This is the Truth Network. The heart of every man craves a great adventure, but life doesn't usually feel that way. Jesus speaks of narrow gates and wide roads, but the masculine journey is filled with many twists and turns.

So how do we keep from losing heart while trying to find the good way when life feels more like a losing battle than something worth dying for? Grab your gear and come on a quest with your band of brothers who will serve as the guides in what we call The Masculine Journey. The Masculine Journey starts here now. Welcome to The Masculine Journey and we are a week closer to boot camp. Yeah, you know that happens every week. We become a week closer to boot camp and it's coming up in sometime November 18th through the 21st, and so we really need you to go register here pretty soon because slots are going to fill up and you don't want to miss it.

So please go register at masculinejourney.org. And I don't think we have any Eves this week. Robby, do we have any Eves this week that you're aware of?

He's shaking his head no, so that is a no. Robby is the Eve Meister. I don't know, we just, we give titles around here pretty liberally, but yeah, it's the Eve Meister. Okay.

Yeah, you go to that? Yeah, I am. All right, cool.

Andy, Andy, Danny, the other guy. What's our topic about today? This is your topic.

Won't you tell us a little bit about it? Well, to all our loyal listeners, our topic is loyalty this week. Oh, good. I'm talking about the contrast between times that either you've been disloyal or you're loyal to something and what kind of drives that, so.

Well, that's good. It's a topic that is pretty relevant. You know, we see society at times moving away from, you know, some of the character stuff that we've known of in the past. And so to revisit some of it and talk about the importance of integrity and loyalty and faithfulness and all those kinds of things are good because we don't really hear a whole lot about it anymore.
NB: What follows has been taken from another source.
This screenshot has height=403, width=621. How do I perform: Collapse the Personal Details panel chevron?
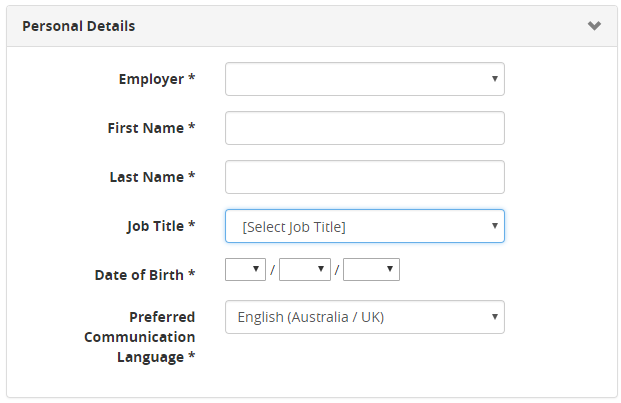pos(594,26)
It's not really on the current TV shows very often, you know, that we find. And so, you know, I'm really looking forward to the show. And so you want to go ahead and tell us a little bit about the first clip? Just a little bit about the first clip? I've been scolded in my setup of clips. So you're going to get the salad, you won't get the beans. So the clip is from the Andy Griffith Show.

And what has happened is, is that Opie and some of his friends have pushed Andy's car in front of a fire hydrant and Barney being the loyal lawman to go write him a ticket. And the interchange is priceless, but it plays into what loyalty means in to an institution and to a human being. So that's the clip. Very good setup. Thank you. I've been practicing. Oh, just. All righty. All right. Raise your right hand. You promise to give me a fair trial?

I do. All right. Take your place. We'll just see if you can beat this rap now.

What do I do now? Call the court to order. Court's an order.

Now ask me. Ask me how I plead. How do you plead, your honor? Not your honor. How do you plead? Not guilty.

Not guilty? Ask me what I got to say for myself. Oh, what do you got to say for yourself? Well, your honor, well, your honor, I'm an honest man, an honest sheriff, right, your honor?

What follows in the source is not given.